ACTION ITEM:
All lines from the one containing "Select the Crop overlay tool" to the end of the listing below are to be reproduced exactly, and no others.

ENTRIES PROVIDED:
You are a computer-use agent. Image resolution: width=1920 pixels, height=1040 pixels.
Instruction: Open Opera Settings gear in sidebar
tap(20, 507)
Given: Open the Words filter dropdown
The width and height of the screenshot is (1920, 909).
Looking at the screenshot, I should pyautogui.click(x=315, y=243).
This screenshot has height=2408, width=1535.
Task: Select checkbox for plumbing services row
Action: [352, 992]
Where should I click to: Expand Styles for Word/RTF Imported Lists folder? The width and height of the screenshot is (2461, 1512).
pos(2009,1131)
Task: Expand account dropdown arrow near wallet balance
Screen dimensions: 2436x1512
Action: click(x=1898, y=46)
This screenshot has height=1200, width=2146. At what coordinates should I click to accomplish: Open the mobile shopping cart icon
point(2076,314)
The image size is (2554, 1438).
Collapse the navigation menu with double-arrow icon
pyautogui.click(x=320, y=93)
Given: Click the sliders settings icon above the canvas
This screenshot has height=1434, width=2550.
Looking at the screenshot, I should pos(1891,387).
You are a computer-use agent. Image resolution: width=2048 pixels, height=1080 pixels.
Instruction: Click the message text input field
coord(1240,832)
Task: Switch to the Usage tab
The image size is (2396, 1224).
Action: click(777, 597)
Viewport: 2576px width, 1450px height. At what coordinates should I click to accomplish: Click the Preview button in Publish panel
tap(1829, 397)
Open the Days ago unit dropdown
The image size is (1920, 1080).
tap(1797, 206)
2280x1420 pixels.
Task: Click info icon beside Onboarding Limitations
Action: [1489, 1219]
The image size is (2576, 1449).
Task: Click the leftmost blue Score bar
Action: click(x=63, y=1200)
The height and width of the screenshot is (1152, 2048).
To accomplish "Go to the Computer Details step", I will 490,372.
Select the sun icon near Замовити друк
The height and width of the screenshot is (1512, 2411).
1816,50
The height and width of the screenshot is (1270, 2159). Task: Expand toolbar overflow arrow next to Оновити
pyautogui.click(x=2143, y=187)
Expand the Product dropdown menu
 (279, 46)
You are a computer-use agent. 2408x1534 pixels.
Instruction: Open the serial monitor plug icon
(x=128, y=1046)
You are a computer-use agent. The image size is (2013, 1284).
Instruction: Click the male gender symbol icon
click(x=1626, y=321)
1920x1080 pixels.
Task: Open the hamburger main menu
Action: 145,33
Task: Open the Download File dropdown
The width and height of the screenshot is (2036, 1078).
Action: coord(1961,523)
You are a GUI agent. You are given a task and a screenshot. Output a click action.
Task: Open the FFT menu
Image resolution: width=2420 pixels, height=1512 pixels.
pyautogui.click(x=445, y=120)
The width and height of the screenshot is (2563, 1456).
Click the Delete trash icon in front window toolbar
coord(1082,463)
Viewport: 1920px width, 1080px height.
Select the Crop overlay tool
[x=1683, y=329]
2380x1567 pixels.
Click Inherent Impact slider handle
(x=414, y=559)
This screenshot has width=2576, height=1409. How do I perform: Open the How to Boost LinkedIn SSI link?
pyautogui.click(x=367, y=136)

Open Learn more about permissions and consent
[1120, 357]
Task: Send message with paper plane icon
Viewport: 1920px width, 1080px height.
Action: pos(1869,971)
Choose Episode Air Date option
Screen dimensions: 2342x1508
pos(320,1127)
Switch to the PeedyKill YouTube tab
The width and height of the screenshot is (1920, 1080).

WRITTEN ANSWER:
Select the Crop overlay tool
[x=1683, y=329]
2380x1567 pixels.
Click Inherent Impact slider handle
(x=414, y=559)
This screenshot has width=2576, height=1409. How do I perform: Open the How to Boost LinkedIn SSI link?
pyautogui.click(x=367, y=136)

Open Learn more about permissions and consent
[1120, 357]
Task: Send message with paper plane icon
Viewport: 1920px width, 1080px height.
Action: pos(1869,971)
Choose Episode Air Date option
Screen dimensions: 2342x1508
pos(320,1127)
Switch to the PeedyKill YouTube tab
The width and height of the screenshot is (1920, 1080).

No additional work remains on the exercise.